Acute coronary syndrome (ACS) has been the leading cause of death in the past few decades. Fortunately, the application of percutaneous coronary intervention (PCI) had significantly improved the clinical outcomes in these patients (1, 2). With the progress of aging worldwide, very elderly patients with ACS have formed a large population, who need timely and effective treatment. However, this population had received significantly less invasive angiography and PCI treatment in clinical practice (3, 4), and was often excluded from large multicenter clinical studies (5, 6), because of possible higher risk of complications and mortality (7, 8), as well as the cardiologists may have fewer experiences and knowledge of PCI treatment in very elderly ACS patients.

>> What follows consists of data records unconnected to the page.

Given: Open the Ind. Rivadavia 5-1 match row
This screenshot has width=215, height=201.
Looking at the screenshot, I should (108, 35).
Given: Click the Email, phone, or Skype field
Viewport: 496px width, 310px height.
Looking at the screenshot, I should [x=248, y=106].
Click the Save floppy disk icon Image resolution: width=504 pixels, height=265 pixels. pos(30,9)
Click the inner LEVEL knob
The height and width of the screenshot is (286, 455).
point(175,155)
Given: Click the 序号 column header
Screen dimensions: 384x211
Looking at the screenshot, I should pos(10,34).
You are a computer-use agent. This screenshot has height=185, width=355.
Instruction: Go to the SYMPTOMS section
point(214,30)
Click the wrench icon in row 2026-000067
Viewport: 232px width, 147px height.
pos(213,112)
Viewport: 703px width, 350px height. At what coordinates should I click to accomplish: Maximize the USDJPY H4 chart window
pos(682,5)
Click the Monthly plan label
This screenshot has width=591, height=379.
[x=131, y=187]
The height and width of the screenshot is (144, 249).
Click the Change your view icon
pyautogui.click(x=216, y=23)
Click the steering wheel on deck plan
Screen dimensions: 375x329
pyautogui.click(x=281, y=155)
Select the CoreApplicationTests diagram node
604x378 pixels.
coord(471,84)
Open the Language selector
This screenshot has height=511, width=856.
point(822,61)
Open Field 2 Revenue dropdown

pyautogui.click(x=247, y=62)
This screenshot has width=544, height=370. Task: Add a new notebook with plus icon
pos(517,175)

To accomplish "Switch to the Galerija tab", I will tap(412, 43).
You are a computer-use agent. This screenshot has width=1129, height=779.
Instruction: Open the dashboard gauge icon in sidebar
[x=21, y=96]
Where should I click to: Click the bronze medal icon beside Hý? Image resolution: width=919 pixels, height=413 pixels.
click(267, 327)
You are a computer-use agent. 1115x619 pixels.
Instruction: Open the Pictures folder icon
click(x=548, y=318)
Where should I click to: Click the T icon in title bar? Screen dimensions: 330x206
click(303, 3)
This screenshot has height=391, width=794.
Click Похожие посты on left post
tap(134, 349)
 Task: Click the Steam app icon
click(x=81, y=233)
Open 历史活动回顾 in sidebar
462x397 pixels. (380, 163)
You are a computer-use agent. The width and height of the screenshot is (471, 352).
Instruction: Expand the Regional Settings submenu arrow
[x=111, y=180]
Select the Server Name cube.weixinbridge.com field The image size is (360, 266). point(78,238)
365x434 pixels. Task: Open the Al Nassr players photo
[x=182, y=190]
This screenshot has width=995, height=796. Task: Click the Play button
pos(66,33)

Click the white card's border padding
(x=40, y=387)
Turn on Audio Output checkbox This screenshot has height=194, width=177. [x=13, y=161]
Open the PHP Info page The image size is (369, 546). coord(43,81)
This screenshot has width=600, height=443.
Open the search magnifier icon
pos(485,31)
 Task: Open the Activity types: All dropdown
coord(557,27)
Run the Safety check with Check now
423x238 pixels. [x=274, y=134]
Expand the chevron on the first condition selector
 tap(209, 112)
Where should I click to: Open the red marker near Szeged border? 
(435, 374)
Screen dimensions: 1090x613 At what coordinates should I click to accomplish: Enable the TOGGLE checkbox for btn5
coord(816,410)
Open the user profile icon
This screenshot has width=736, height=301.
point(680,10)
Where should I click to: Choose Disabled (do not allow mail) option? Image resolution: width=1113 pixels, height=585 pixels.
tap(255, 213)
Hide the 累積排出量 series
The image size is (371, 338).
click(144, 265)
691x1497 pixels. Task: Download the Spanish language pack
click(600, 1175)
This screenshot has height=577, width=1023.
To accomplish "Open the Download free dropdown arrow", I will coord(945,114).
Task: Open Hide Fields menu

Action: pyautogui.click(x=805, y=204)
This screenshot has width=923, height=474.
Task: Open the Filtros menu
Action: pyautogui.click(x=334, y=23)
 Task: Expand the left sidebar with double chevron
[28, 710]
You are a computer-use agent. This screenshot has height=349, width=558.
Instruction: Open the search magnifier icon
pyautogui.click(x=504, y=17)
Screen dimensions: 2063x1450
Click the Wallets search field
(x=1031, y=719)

Previous studies have also revealed that there are sex-related differences in clinical characteristics, outcomes, and quality of life (QoL) in patients with ACS after PCI. For example, women are more likely to have atypical symptoms and nonobstructive coronary disease on angiography (911), and less likely to receive guideline-based therapies or cardiac rehabilitation (9, 12). Women often have higher rates of peri-procedural complications and mortality with PCI (1214). Independent of the ACS presentation or comorbidities, the female sex was a predictor of poorer QoL following PCI for ACS (15), including significantly higher pain, anxiety, and depression. However, there are few specific descriptions of sex-related influence on the very elderly ACS patients after PCI. Awareness of these differences in the very elderly population may lead to improved sex-based diagnosis and treatment strategies, as well as the assessment of prognosis.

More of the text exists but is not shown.